__WORK TASK__. Take the material below and reproduce, word for word, only the lines from the line with "Task: Open the RDAC ticker link" through the line with "Task: Click the 60,000より price cell".

__TASK INPUTS__.

• • •

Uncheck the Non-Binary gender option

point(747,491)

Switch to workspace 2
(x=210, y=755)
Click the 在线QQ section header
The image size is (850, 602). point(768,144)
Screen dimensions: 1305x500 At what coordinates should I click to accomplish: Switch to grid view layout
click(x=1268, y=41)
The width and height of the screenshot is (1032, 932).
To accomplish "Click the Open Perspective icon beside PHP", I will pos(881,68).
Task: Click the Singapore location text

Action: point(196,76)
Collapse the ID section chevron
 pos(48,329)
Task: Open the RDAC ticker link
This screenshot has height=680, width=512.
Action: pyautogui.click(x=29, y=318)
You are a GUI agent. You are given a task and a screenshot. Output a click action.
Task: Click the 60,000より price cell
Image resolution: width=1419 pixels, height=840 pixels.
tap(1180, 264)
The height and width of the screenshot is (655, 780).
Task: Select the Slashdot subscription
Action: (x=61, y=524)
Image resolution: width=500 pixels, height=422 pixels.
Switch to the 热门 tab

• • •

__WORKED SOLUTION__.
Task: Open the RDAC ticker link
This screenshot has height=680, width=512.
Action: pyautogui.click(x=29, y=318)
You are a GUI agent. You are given a task and a screenshot. Output a click action.
Task: Click the 60,000より price cell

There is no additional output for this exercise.